マズローの言うように、神経症者にとっても同じように太陽はのぼり、沈んでいく。世界はひずみなく構築されている。しかし、神経症者の世界認識は、病的である。健康者にとって世界は明るく、神経症者にとって世界は恐ろしく暗い。神経症者はつねに、「ここにあってはならない」と脅えている。どこにあっても、異端者であり、迫害を恐れている。

不思議なことに、神経症者の周りには、それを「合理化」するような人間が集まる。「私はやさしい人間でなければならない」と強迫的に思い込んでいるひとには、その「やさしさ」につけこむ人間が現れる。この関係が持続すると、神経症者は「やさしくなければならない」という強迫観念を強固にする。

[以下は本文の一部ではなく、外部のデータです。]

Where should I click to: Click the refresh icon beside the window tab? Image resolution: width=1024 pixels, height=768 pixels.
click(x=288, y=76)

神経症者は神経症的世界を安定化するような人間を求める。神経症者は、そのままの彼を認めてくれる人間が信じられない。愛される、認められる、関係を深めるためには、自分は何者かでなければならないと考える。だから、彼が血みどろになって達成した特性、「強さ」だとか、「知性」だとか、社会的地位や金銭を認めてくれる人間を求める。

そうすると、病気はいつまでも治らないことになる。

神経症の治療は、病的な世界を壊し、健康な世界を取り戻すことである。世界を壊すことは、並大抵のことではない。いままでのすべての事柄を見つめ直し、吟味批判し、正しい認識を身につけ、さらにこれからの未来にしっかりと目を据えるのである。このようなことは、普通の人間にはできることではない。でも、それをしなければならない。病気を治さないことは、自分をないがしろにすることである。

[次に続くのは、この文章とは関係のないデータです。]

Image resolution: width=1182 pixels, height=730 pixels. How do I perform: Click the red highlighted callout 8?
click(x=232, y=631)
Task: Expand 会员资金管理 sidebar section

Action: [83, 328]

神経症者は、治りたいと願っていても、本心ではそうではなかったりする。治療から逃避して、病的な世界に安住したいと思っているのである。それはただ、世界を壊すことが怖いからである。そのような気持ちは、理解できないことではない。しかし、それを成し遂げなければ、一生だれかの奴隷となって生きていくことになる。それは不当なことだ。怒らなければならないし、悲しまなければならない。攻撃して、破壊して、自己を取り戻さなければならない。

すると、明るい世界が開ける。暗い世界を抜け出した人間には、その輝きは、ほんとうにすばらしいものである。

まあこのように私は実感している。


私は驚くほど健康になった。分別をわきまえて、温和な、力強い人間になった。いまでは「健常者」としてうらやんでいた他者が、さまざまな問題をかかえた病人に見えるほどである。病気だった頃は、なんだったのか、と思う。ただ、神経症に苦しんでいた時期も、必要な過程だったとは思うけど。

生きることがこんなに簡単だったとは……。という単純な驚きがある。今日はバイクで出かける。